World Cup victory has roots in 1970s civil rights law

Jake Webster

The United States Women’s National Team (USWNT) won the FIFA Women’s World Cup Sunday with a 2-0 victory over the Netherlands in Lyon, France, but part of the pathway to that victory began in Congress in 1972.

Then-Rep. Patsy Mink, D-Hawaii, co-authored alongside then-Sen.

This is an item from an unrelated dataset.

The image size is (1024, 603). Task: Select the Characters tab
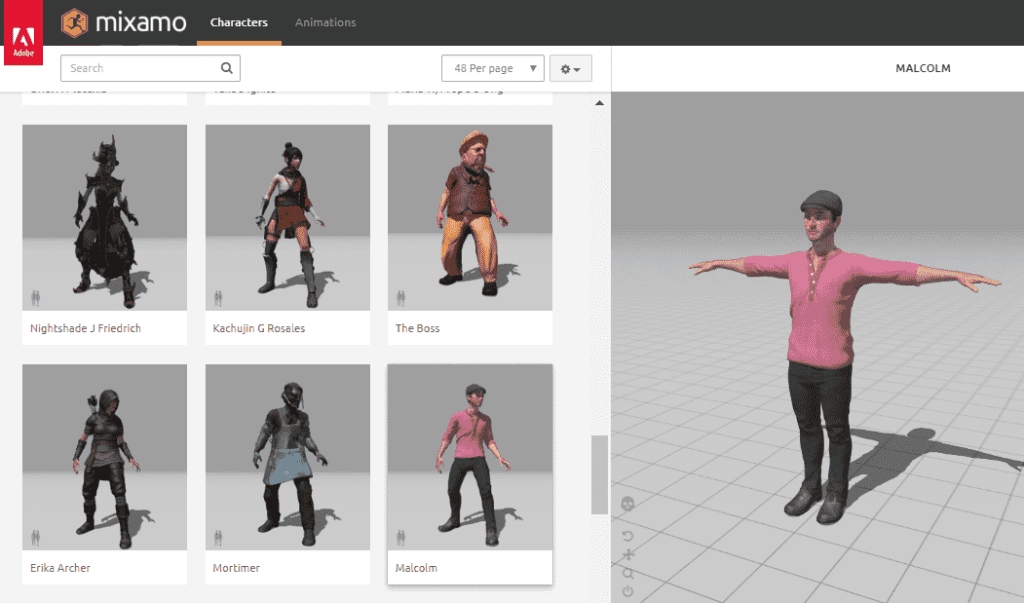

Birch Bayh, D-Ind., Title IX, later renamed the Patsy T. Mink Equal Opportunity in Education Act.

“No person in the United States shall, on the basis of sex, be excluded from participation in, be denied the benefits of, or be subjected to discrimination under any educational program or activity receiving Federal financial assistance,” Title IX says.

The act ended the ability of federally funded schools, colleges and universities to discriminate on the basis of sex, and that discrimination extended to sports.

Title IX requires schools do not discriminate on the basis of sex with regards to participation opportunities, athletics scholarships and treatment of men’s and women’s teams.

Around the time Title IX was passed, there were only about 700 girls compared to 78,000 boys playing soccer at the high school level in the United States. Today, there are hundreds of thousands of girls playing soccer at the high school level, in part because of the equal treatment Title IX forced upon federally funded schools.

Rep. Susan Davis, D-Calif., tweeted a congratulatory message to the USWNT saying “[t]he power of #TitleIX was on full display.”

Steven Bank, a law professor at the University of California at Los Angeles, is cited by the university law school’s website as a “frequent commentator on soccer law issues,” and after Sunday’s match he tweeted “Title IX was critical for women’s sports.”